====== Text segment

I just decided yesterday to do the Lake George swims. I already have races the prior 3 weekends -- all USMS Championships. I'll do the 3 races at Lake George with more of an intent to have a fun experience. (Yet having said that, once the race starts I'm fairly sure the 'irresistible intensity' will emerge.)

I'm excited for you and your project. As recently as two years ago, I had written a Vision for TI that expressed an intention to focus our efforts almost exclusively on inspiring and guiding adults toward distance swimming. But now I see that would be limiting the potential Kaizen paths they could pursue after achieving the kind of progress you have.

As you said, your identity was formerly limited to 'marathon runner' but you since learned that by observing the principles of Mastery, you could also reach a pretty rarefied level of achievement in distance swimming. So why stop there?

============

Exercises to complete.
1. Retype the Lake George passage from "I'm excited for" to "progress you have.".
2. In the Lake George passage, what kind of races does the writer already have on the three weekends before Lake George?

====== Record extracts

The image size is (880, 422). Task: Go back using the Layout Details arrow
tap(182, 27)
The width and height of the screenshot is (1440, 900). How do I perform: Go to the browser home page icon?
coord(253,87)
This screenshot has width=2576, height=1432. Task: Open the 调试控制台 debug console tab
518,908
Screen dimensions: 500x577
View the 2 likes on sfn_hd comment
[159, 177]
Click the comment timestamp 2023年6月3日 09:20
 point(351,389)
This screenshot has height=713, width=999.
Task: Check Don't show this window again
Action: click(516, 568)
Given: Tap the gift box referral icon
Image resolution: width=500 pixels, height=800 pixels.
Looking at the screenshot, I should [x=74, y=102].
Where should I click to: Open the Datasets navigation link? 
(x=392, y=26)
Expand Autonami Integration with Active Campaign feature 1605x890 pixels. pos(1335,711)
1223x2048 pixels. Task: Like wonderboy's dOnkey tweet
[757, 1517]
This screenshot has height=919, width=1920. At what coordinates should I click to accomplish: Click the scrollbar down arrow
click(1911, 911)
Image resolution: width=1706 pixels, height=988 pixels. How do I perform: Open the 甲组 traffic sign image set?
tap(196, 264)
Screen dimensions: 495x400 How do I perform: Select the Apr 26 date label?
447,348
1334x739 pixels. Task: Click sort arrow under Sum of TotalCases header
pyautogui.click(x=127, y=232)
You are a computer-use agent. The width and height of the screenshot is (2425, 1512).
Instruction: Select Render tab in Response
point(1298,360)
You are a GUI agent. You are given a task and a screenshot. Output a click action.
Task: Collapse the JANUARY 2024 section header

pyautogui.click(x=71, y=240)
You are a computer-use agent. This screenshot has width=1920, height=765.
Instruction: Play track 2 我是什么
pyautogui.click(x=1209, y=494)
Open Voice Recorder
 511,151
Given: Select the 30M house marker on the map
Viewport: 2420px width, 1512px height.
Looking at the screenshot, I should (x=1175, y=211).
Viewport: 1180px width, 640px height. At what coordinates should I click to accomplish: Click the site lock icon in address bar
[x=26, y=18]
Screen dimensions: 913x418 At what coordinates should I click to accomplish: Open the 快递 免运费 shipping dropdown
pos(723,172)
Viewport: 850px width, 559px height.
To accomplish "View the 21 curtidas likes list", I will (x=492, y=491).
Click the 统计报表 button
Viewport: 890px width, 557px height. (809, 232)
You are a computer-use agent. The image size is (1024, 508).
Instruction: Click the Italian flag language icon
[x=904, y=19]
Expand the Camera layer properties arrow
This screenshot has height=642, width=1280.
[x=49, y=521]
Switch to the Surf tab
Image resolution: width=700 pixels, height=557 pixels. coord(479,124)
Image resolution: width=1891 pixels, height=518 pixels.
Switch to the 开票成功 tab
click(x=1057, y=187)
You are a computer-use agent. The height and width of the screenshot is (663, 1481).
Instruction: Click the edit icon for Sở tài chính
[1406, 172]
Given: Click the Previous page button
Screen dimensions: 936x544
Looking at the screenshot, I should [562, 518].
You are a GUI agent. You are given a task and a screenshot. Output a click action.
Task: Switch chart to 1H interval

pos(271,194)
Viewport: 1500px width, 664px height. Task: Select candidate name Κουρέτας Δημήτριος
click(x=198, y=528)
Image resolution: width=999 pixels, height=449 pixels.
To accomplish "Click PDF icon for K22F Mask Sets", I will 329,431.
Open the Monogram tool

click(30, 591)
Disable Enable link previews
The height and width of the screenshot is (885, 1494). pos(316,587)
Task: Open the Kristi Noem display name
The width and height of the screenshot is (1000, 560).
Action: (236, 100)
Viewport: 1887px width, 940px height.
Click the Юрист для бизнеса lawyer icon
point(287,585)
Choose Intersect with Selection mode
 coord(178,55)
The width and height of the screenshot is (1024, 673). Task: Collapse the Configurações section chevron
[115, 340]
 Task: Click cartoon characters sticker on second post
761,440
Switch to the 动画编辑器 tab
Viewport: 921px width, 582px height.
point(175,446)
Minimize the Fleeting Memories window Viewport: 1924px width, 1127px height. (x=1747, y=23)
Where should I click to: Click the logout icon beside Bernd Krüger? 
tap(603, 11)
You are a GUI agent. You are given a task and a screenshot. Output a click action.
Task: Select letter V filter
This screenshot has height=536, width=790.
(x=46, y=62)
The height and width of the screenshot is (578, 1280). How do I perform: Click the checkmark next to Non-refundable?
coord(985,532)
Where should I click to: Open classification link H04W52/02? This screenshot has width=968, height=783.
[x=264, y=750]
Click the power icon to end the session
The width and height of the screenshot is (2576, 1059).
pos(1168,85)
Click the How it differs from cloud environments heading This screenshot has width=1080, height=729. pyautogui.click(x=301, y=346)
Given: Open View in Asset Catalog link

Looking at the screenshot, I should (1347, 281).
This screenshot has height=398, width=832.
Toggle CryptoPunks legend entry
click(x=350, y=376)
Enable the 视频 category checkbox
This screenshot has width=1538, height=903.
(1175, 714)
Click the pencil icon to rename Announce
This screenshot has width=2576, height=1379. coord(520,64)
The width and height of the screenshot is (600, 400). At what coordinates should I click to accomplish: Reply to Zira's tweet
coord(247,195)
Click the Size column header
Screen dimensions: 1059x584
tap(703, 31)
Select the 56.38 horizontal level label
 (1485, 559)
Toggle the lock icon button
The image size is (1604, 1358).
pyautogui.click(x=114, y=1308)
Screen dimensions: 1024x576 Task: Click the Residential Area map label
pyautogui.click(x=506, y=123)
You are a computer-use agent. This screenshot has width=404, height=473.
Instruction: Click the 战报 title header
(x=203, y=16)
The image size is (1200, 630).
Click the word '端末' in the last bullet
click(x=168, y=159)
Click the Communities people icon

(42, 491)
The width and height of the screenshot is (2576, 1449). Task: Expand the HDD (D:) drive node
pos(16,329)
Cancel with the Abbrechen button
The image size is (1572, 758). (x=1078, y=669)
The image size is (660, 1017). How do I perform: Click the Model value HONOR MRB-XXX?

============

Outputs by task.
1.
I'm excited for you and your project. As recently as two years ago, I had written a Vision for TI that expressed an intention to focus our efforts almost exclusively on inspiring and guiding adults toward distance swimming. But now I see that would be limiting the potential Kaizen paths they could pursue after achieving the kind of progress you have.

2. USMS Championships.